One of the marks of evil, one of the ways you can tell it when you see it, is to deny humanity to individuals or groups of people. When the Nazis proclaimed that Jews were subhuman, "vermin" being a favored term, that made it easier to gather them into concentration camps to die.

The human tendency to define oneself against the image of an enemy has flowered in Christianity over the centuries, not merely in outbreaks of anti-Semitism, but also in the bloody hostility between Protestants and Roman Catholics. It can be found today in hysteria about Muslims, most of whom are no more terrorists than the Rev. Mr. Worley. Actually, most of them a good deal less so.

Respecting the dignity of every Christian, Jew, Buddhist, Muslim, Hindu, atheist, homosexual, or whoever does not mean approving of them all or endorsing all they do or say. But it does mean, if you are serious about the Gospel, that you do not get to treat them as if they were any less human than you are.

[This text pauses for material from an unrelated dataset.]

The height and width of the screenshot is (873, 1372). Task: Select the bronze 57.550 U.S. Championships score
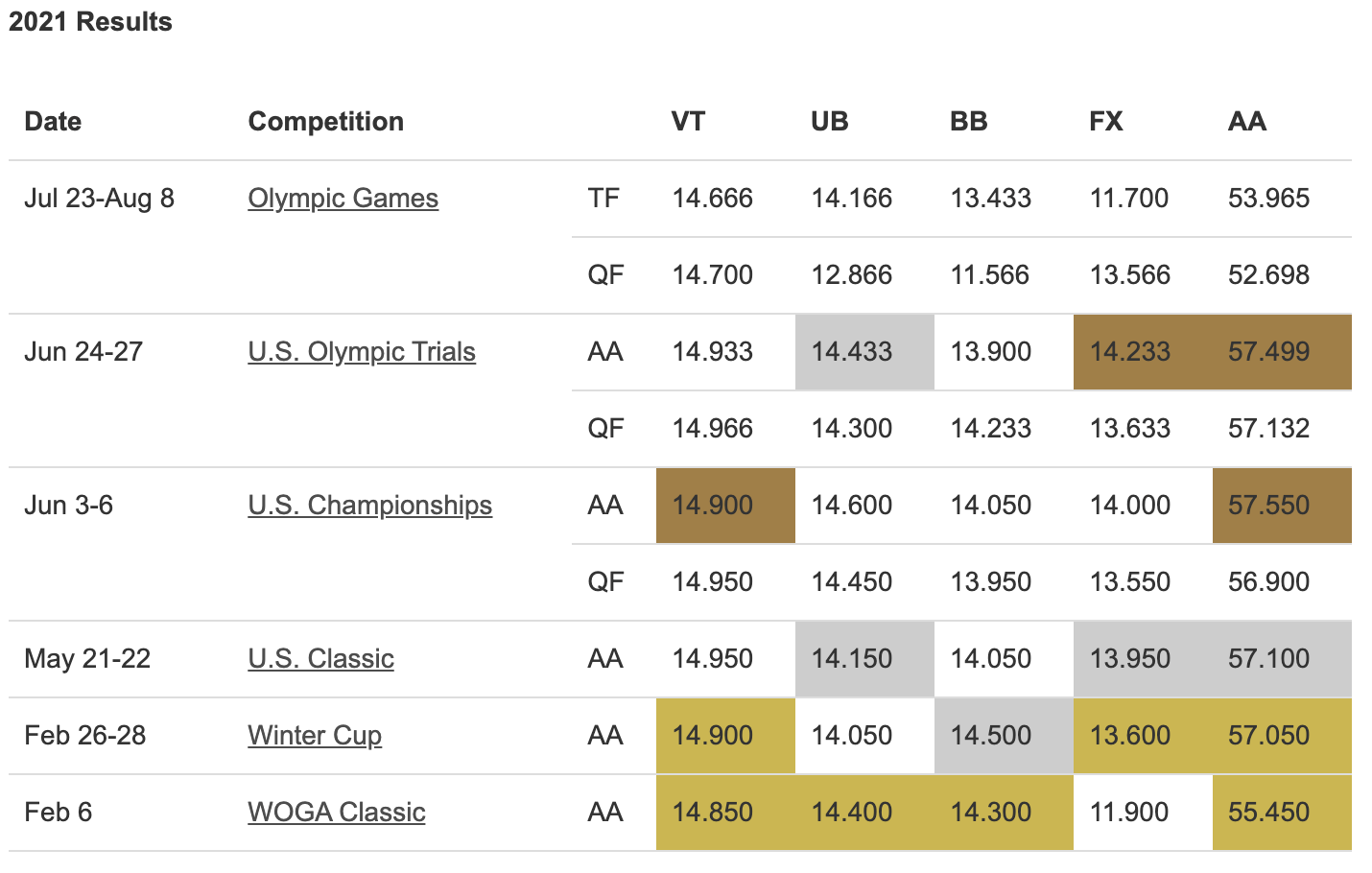(1268, 506)
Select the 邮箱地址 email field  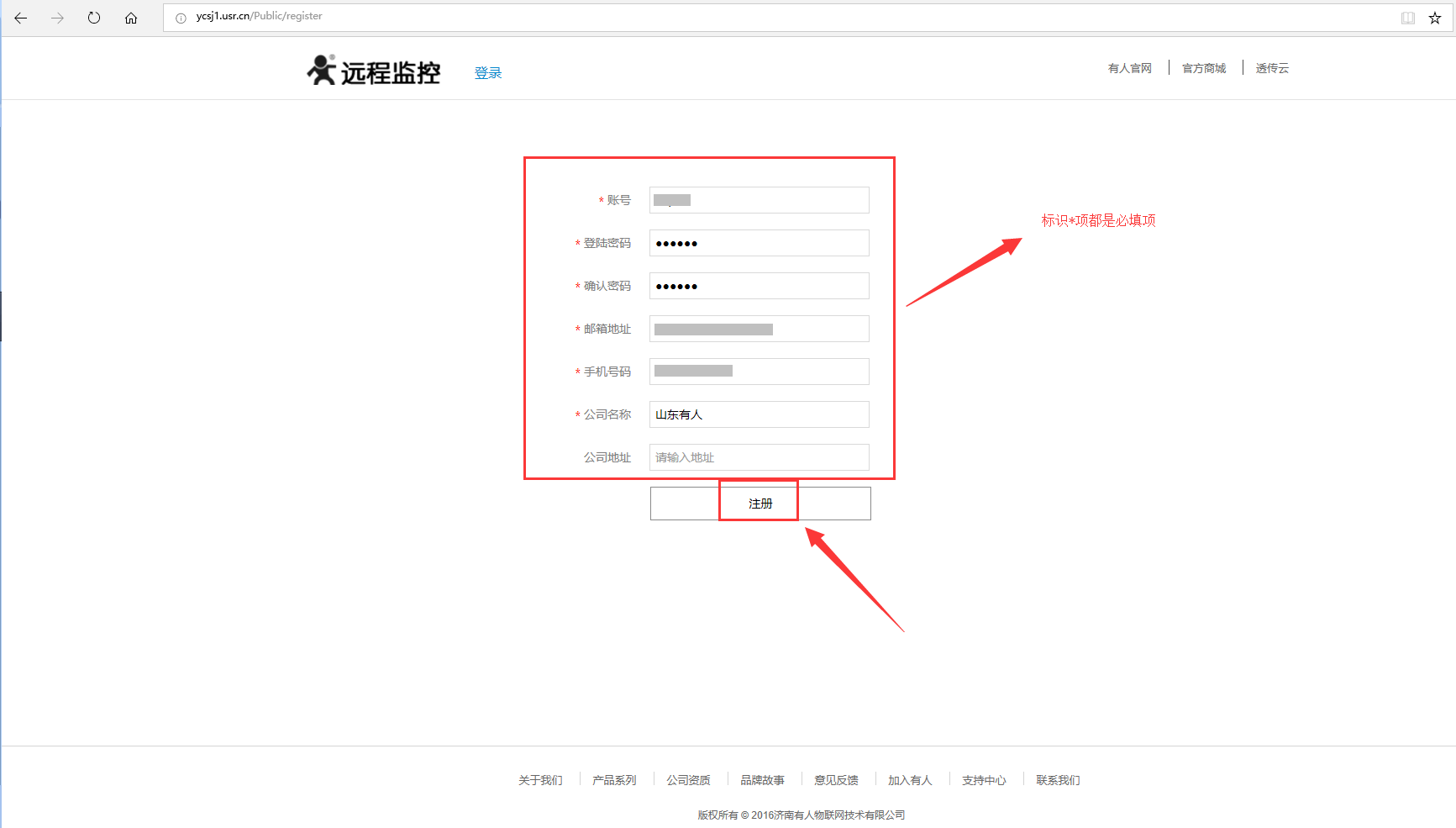[x=759, y=329]
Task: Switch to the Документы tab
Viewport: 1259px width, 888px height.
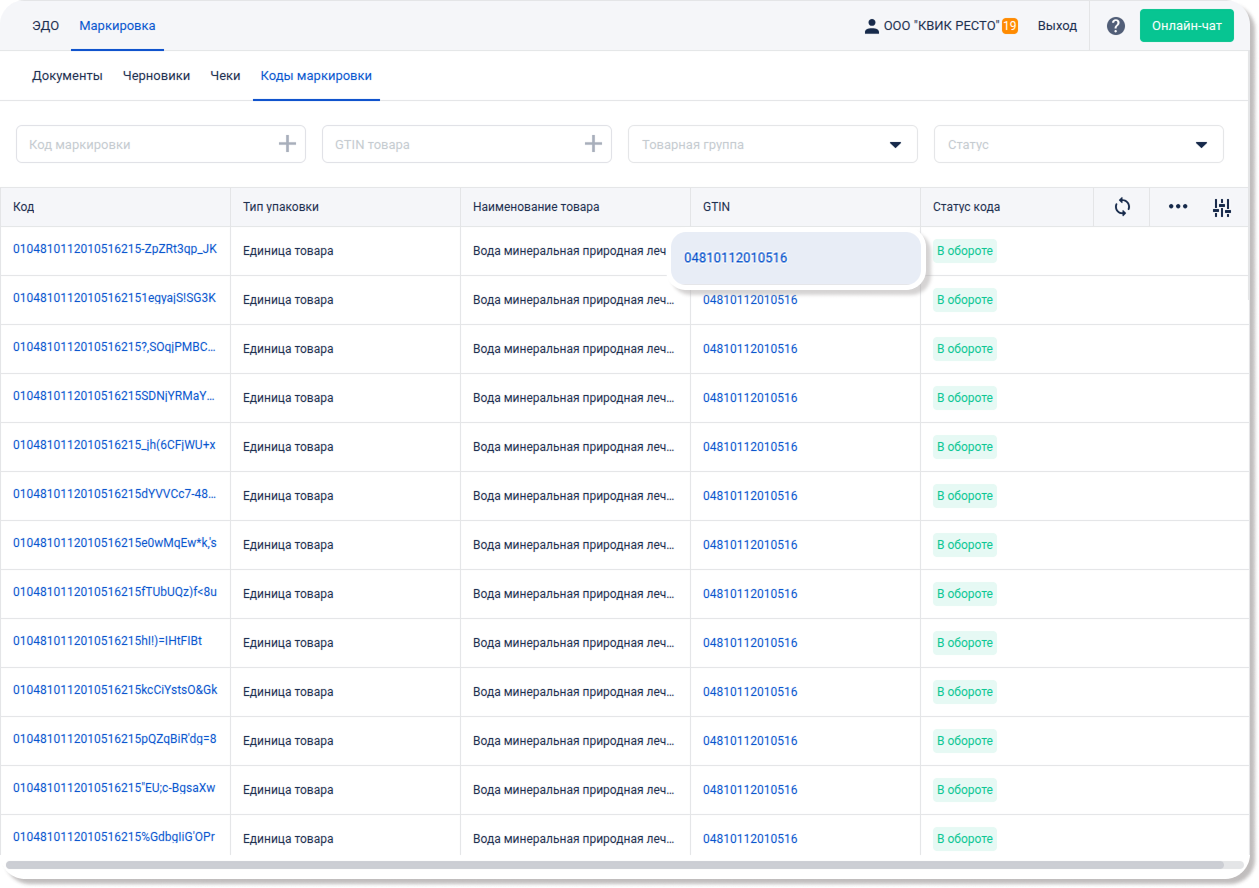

And so is the Rev. Mr. Worley. One challenge for those of us who try to honor the dignity of every human being is to find a way to approach people who have been warped by prejudice and ease whatever fears, distrusts, bad experience, and faulty education have led them into hatred, to help them emerge. 




*Let's get this out of the way. Civil marriage is secular, because it is in the interest of the state to regulate property, inheritance, and the welfare of minor children, and churches accommodate to it. Civil marriage permits divorce, for example, and the Roman Catholic Church does not dictate terms to the state; neither does the state regulate religious marriage in the Roman Catholic Church.

Civil marriage, like the rest of the law, changes with social mores. At some times and places it was possible to secure a divorce only with proof that one party had committed adultery.** Now simple incompatibility suffices, because society no longer labels divorce with the stigma it formerly did. If North Carolina were to approve civil marriage for gay people, no one could compel the Rev. Mr. Worley to officiate at such a ceremony. The Constitution grants him a cloak for his bigotry.



**Now that I think of it, Scripture informs us that adultery is a great sin. But I do not see reports that the Rev. Mr. Worley has advocated herding adulterers into concentration camps to fulfill God's word. Is it unduly cynical of me on a Sunday to suggest that such a measure would empty many congregations?